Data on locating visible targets
━━━━━━━━━━━━━━━━━━━━━━━━━━━━━━

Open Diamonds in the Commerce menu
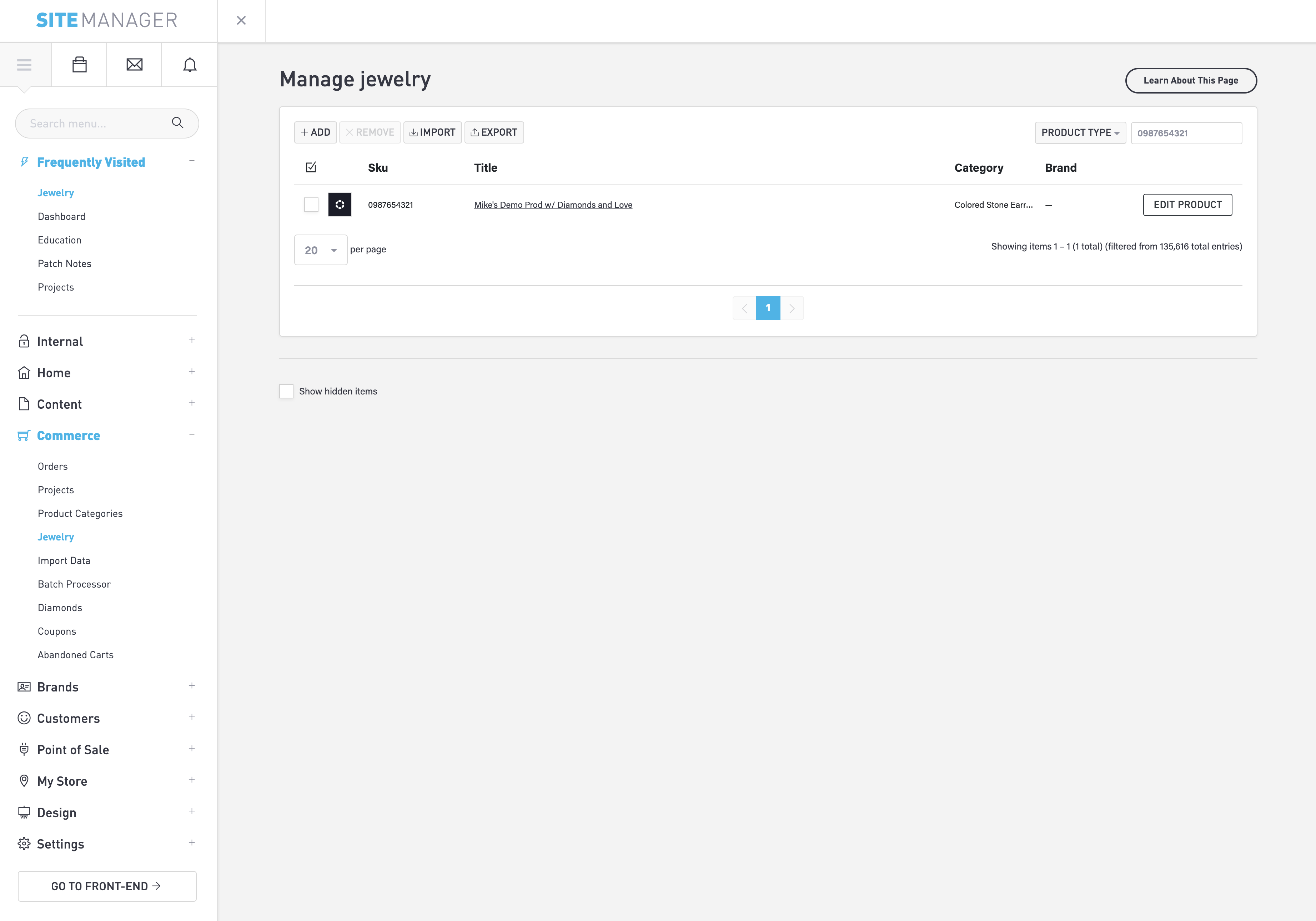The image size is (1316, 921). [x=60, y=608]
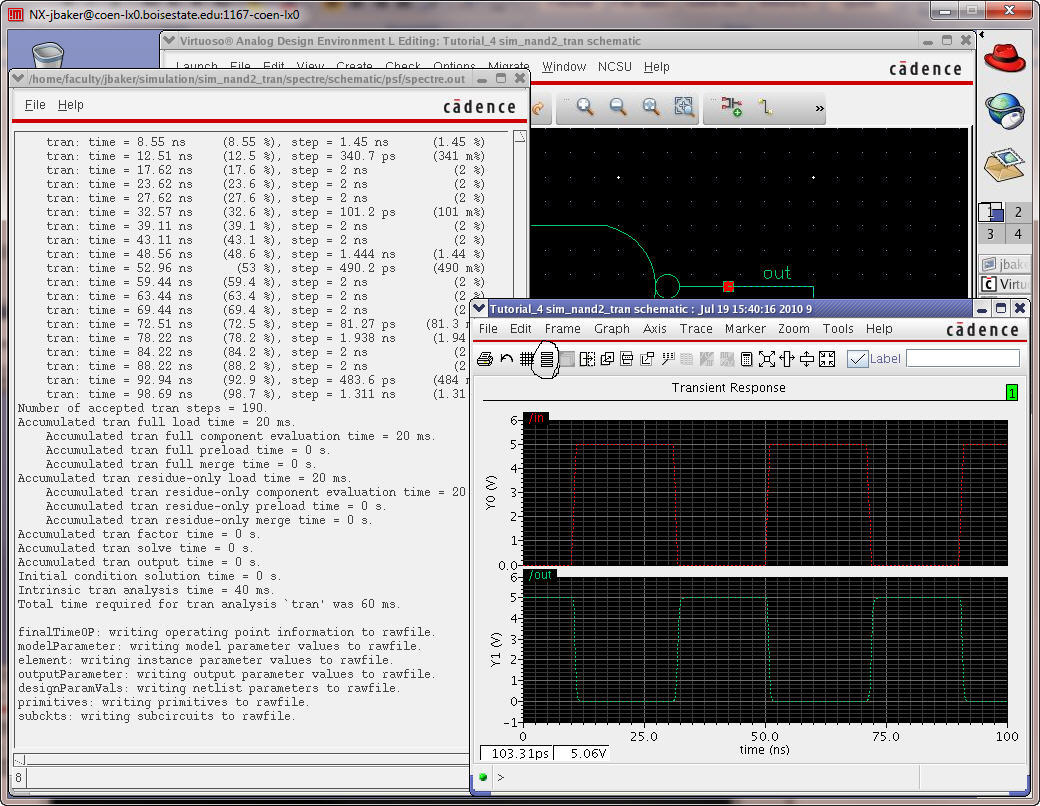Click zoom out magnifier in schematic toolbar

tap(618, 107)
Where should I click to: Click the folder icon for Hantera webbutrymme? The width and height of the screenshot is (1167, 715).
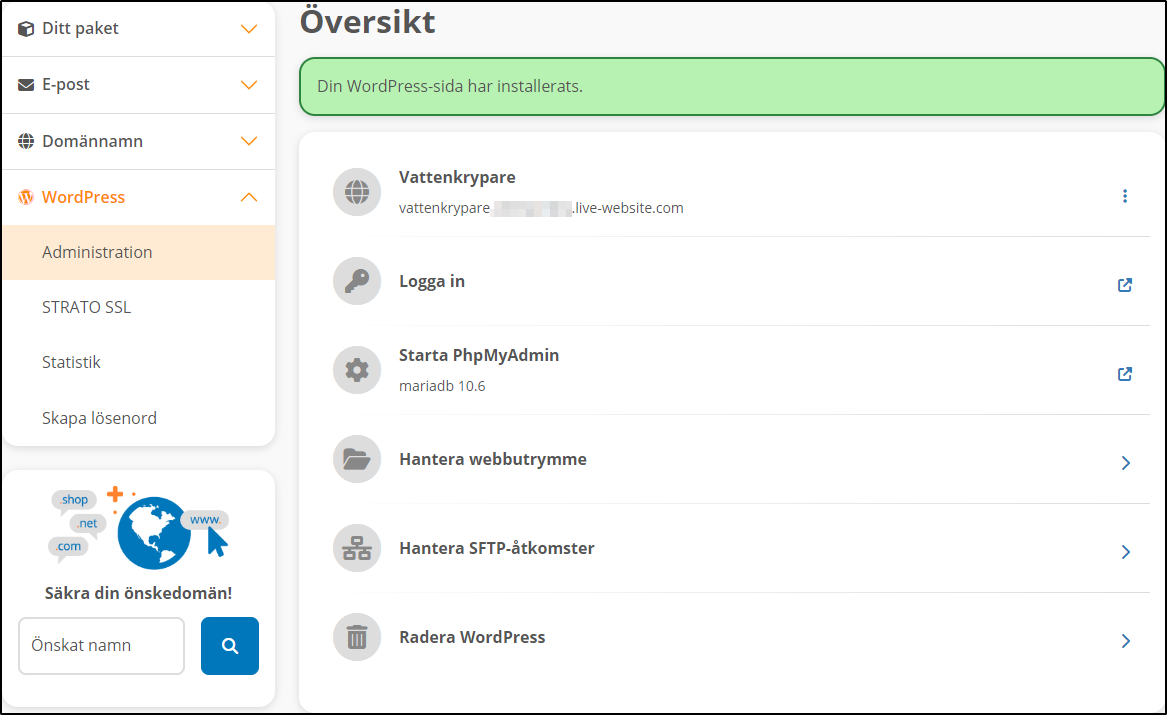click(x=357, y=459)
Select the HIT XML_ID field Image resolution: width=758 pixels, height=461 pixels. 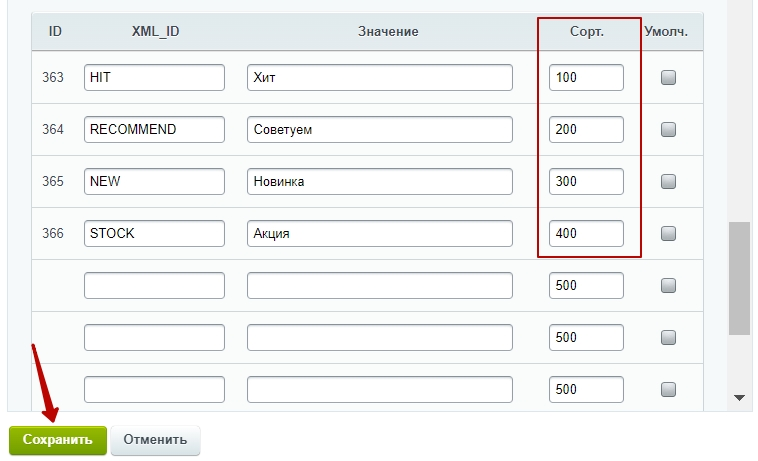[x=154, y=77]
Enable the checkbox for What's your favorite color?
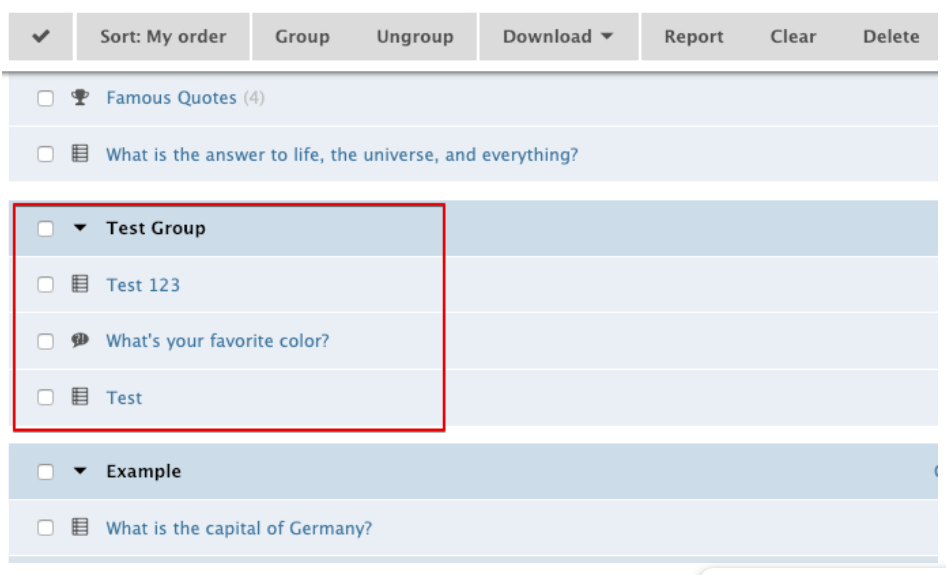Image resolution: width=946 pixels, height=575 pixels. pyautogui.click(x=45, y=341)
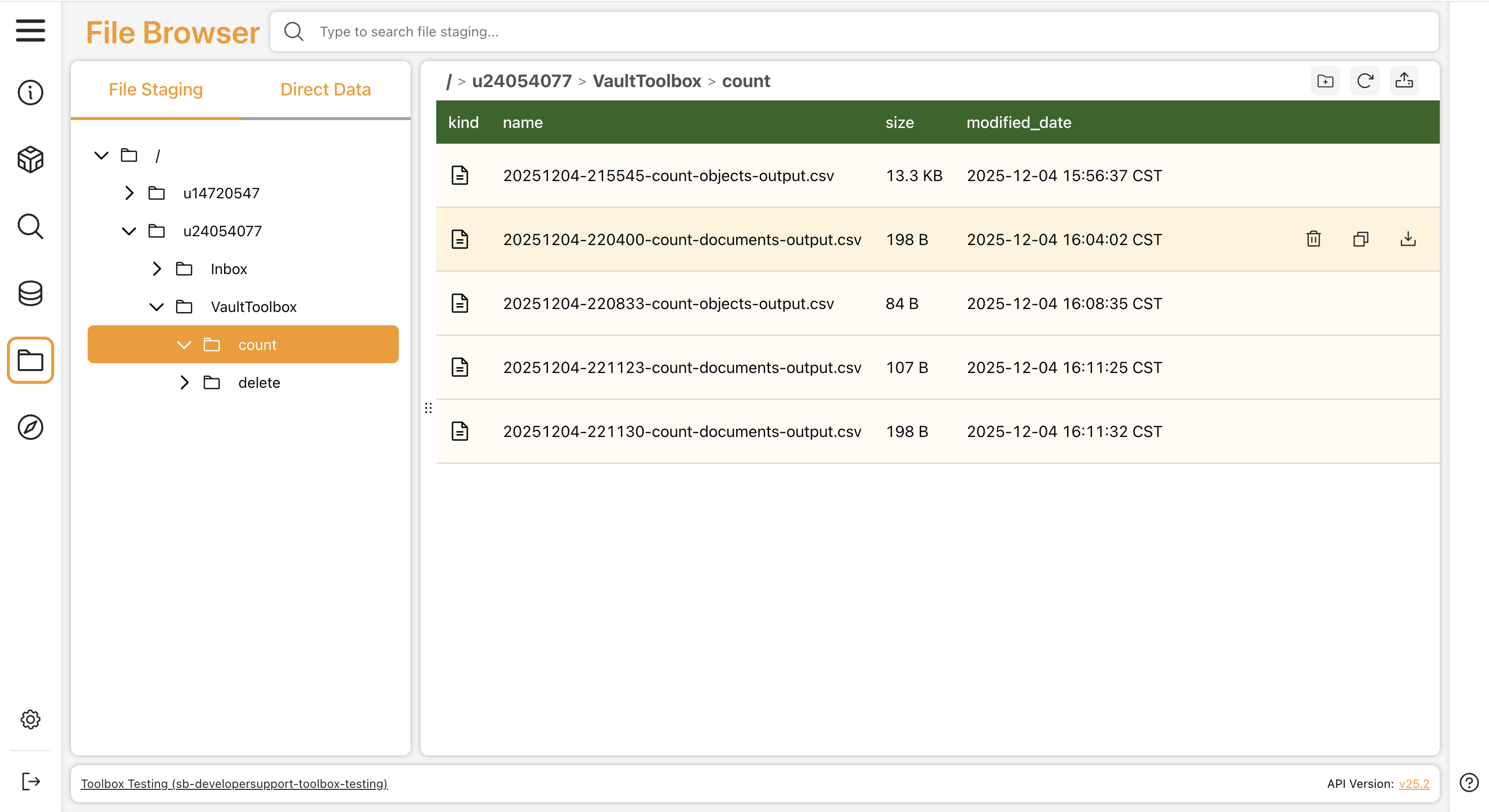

━━━━━━━━━━━━━━━━━━━━━━━━━━━━━━

**Problem to work on**
Rewrite everything from the line containing "Enable the checkbox" down to the end of the items as a two-column CSV with the columns input and output, one row per item. Put each value in a single quoted field with line breaks replaced by spaces, and leave the pictures out.

**Response to this exercise**
input,output
"Enable the checkbox for What's your favorite color?","Image resolution: width=946 pixels, height=575 pixels. pyautogui.click(x=45, y=341)"